Source document ▸
........

Examining the Catholic Church in Ireland, past, present and future

Book edited by Iowa scholars covers broad range of topics from secularism to demographic trends and clerical abuse


You wouldn't think the first interdisciplinary examination of the contemporary Catholic Church in Ireland by American-based scholars would come out of Dubuque, Iowa. It seems like something that should come from places with deeper (or at least more popular) Irish-American roots, such as Boston, New York, South Bend.

But we’re delighted to say Loras College in Dubuque claims the honour. As a school with a growing programme in Irish Studies, Loras has been sending students to Dublin for almost 15 years, and during that time it has been building relationships with Irish educators and scholars. One result has been the recently-released volume, The Catholic Church in Ireland Today, which we were fortunate to edit and publish with Lexington Books, an imprint of Rowman & Littlefield Publishers.

The book grew out of a symposium on contemporary Irish Catholicism that featured Irish, Canadian, and American experts who gathered at Loras College last March. This was the first comprehensive and interdisciplinary exploration of the topic of its kind in the United States, and it showcased both a broad range of perspectives and a lively exchange of ideas designed to reach various audiences, from teachers and students to pastors and parish workers.

........

Record excerpts ▸
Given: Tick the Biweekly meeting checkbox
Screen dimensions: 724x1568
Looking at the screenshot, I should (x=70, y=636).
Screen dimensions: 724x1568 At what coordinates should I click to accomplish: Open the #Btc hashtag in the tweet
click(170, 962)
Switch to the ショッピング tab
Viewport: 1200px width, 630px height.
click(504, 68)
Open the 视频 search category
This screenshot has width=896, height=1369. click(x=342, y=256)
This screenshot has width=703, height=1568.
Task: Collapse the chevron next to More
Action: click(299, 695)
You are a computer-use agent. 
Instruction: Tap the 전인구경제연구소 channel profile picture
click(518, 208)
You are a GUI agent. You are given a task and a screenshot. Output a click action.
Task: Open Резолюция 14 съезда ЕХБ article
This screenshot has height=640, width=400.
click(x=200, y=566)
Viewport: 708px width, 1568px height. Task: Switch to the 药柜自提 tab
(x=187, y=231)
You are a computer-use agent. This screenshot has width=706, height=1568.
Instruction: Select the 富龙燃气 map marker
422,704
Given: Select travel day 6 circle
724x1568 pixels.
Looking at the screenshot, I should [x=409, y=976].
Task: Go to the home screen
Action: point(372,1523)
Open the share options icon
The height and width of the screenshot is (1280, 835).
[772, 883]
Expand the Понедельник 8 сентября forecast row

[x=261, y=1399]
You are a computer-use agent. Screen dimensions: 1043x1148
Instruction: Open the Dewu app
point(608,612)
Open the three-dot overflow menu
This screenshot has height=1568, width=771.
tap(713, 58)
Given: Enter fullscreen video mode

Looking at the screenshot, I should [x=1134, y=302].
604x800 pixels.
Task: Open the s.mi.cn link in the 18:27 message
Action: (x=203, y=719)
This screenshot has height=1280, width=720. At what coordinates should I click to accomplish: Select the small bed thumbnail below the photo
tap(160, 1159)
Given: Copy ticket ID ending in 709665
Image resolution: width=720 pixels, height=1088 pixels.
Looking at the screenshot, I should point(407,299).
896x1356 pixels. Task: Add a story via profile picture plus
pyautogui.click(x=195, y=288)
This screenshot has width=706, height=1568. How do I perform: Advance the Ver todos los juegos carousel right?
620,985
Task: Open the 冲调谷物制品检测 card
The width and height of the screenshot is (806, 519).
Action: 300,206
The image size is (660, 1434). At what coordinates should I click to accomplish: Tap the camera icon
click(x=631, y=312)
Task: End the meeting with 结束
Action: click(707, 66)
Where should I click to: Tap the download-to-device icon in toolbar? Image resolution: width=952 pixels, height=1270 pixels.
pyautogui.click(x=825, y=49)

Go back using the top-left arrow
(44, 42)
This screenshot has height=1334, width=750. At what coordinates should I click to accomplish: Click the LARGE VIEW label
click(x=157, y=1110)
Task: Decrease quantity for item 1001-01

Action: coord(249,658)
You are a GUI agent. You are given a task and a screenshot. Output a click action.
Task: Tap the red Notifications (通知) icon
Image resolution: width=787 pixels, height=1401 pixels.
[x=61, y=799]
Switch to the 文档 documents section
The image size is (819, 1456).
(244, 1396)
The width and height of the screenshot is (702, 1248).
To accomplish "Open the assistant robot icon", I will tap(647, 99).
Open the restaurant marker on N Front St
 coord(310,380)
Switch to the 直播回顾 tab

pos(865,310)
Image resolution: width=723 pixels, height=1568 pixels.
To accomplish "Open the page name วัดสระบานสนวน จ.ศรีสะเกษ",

........

Problems to work on ▸
(a) In the article on the Catholic Church in Ireland, which publisher released The Catholic Church in Ireland Today?
(b) Reproduce the records word for word, starting with their first line and going on through the line that contains "Looking at the screenshot, I should point(407,299).".
The article and the records have no connection to each other.

Written answers ▸
(a) Lexington Books, an imprint of Rowman & Littlefield Publishers.

(b)
Given: Tick the Biweekly meeting checkbox
Screen dimensions: 724x1568
Looking at the screenshot, I should (x=70, y=636).
Screen dimensions: 724x1568 At what coordinates should I click to accomplish: Open the #Btc hashtag in the tweet
click(170, 962)
Switch to the ショッピング tab
Viewport: 1200px width, 630px height.
click(504, 68)
Open the 视频 search category
This screenshot has width=896, height=1369. click(x=342, y=256)
This screenshot has width=703, height=1568.
Task: Collapse the chevron next to More
Action: click(299, 695)
You are a computer-use agent. 
Instruction: Tap the 전인구경제연구소 channel profile picture
click(518, 208)
You are a GUI agent. You are given a task and a screenshot. Output a click action.
Task: Open Резолюция 14 съезда ЕХБ article
This screenshot has height=640, width=400.
click(x=200, y=566)
Viewport: 708px width, 1568px height. Task: Switch to the 药柜自提 tab
(x=187, y=231)
You are a computer-use agent. This screenshot has width=706, height=1568.
Instruction: Select the 富龙燃气 map marker
422,704
Given: Select travel day 6 circle
724x1568 pixels.
Looking at the screenshot, I should [x=409, y=976].
Task: Go to the home screen
Action: point(372,1523)
Open the share options icon
The height and width of the screenshot is (1280, 835).
[772, 883]
Expand the Понедельник 8 сентября forecast row

[x=261, y=1399]
You are a computer-use agent. Screen dimensions: 1043x1148
Instruction: Open the Dewu app
point(608,612)
Open the three-dot overflow menu
This screenshot has height=1568, width=771.
tap(713, 58)
Given: Enter fullscreen video mode

Looking at the screenshot, I should [x=1134, y=302].
604x800 pixels.
Task: Open the s.mi.cn link in the 18:27 message
Action: (x=203, y=719)
This screenshot has height=1280, width=720. At what coordinates should I click to accomplish: Select the small bed thumbnail below the photo
tap(160, 1159)
Given: Copy ticket ID ending in 709665
Image resolution: width=720 pixels, height=1088 pixels.
Looking at the screenshot, I should point(407,299).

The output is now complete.